= Jane and the Dragon =

Children's book series

Jane and the Dragon book cover

Jane and the Dragon is a series of children's books written and illustrated by Martin Baynton. The original trilogy consists of Jane and the Dragon (1988), The Dragon's Purpose (1989), and Jane and the Magician (2000). In 2008 two further books followed: Three's a Crowd and A Dragon's Tail.

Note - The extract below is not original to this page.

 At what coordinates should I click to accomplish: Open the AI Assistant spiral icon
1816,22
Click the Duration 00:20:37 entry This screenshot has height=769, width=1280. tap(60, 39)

The first book features Jane, a young girl whose mother is a lady-in-waiting to the queen. Jane is expected to grow up in her mother's footsteps, but wishes to become a knight. When the royal prince is kidnapped by a dragon (who lives in a cave in the kingdom), Jane sets out to rescue the boy. She does and becomes a squire in the process. She does not slay the dragon but instead befriends him, and they soon become best friends. Their adventures continue in the next four books.

Baynton says that the inspiration for the books came from his wanting to write "a story about a girl who wanted to follow her dreams despite the expectations of her family and friends" and from a young girl telling him "how she hated fairy stories because the girls were wimps".

The book series inspired an animated series on television.

== Dragonblade ==
In 2022 Martin Baynton started publishing Dragonblade, a Jane and the Dragon novel. It is available to read online on the new Jane and the Dragon website.